(A run of records)
>>>
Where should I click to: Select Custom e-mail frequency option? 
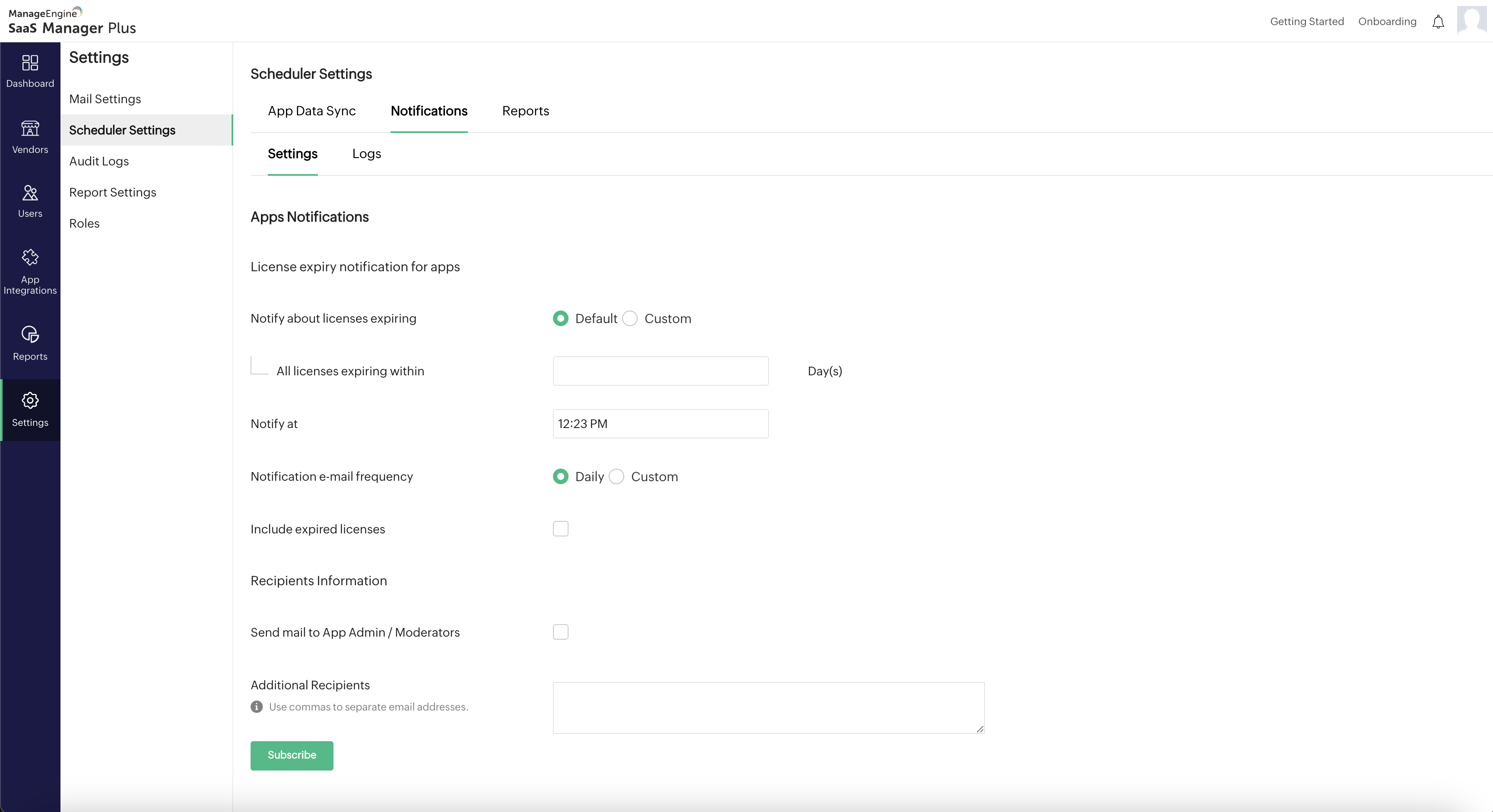click(x=616, y=476)
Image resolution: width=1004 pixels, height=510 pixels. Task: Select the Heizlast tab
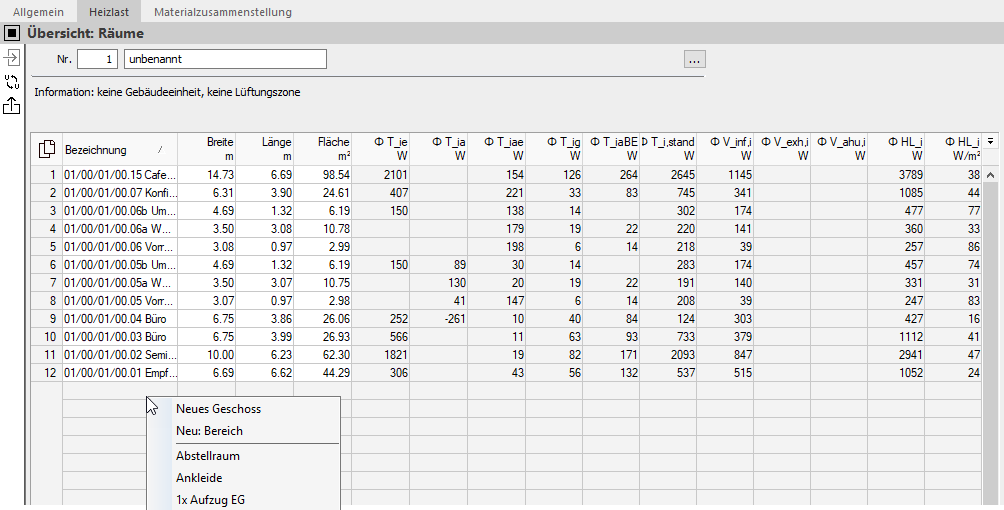coord(109,12)
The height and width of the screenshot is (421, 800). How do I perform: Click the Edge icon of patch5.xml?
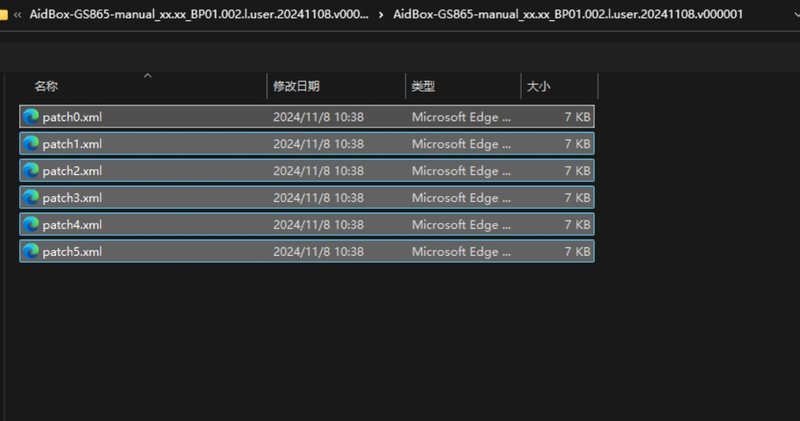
<<<
* **Exercise aim**:
Extract all the lines of the data above verbatim, omitting the pictures.

* **Response for this exercise**:
Where should I click to: Select Custom e-mail frequency option? 
click(x=616, y=476)
Image resolution: width=1004 pixels, height=510 pixels. Task: Select the Heizlast tab
coord(109,12)
The height and width of the screenshot is (421, 800). How do I perform: Click the Edge icon of patch5.xml?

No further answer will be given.